- [Exercise objective]:
Could you give the records below again exactly, without the pictures?

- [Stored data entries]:
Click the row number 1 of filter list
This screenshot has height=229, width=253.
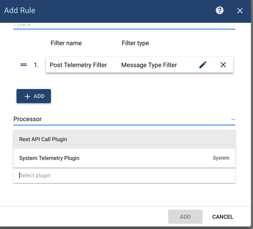pyautogui.click(x=36, y=65)
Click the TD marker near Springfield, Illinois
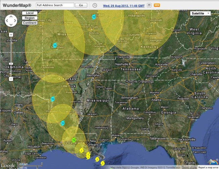This screenshot has height=169, width=219. [x=94, y=17]
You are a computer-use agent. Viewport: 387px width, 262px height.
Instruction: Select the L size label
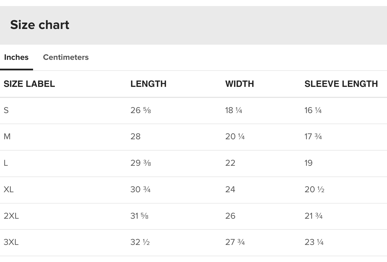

- [Response]:
Click the row number 1 of filter list
This screenshot has height=229, width=253.
pyautogui.click(x=36, y=65)
Click the TD marker near Springfield, Illinois
This screenshot has height=169, width=219. [x=94, y=17]
You are a computer-use agent. Viewport: 387px width, 262px height.
Instruction: Select the L size label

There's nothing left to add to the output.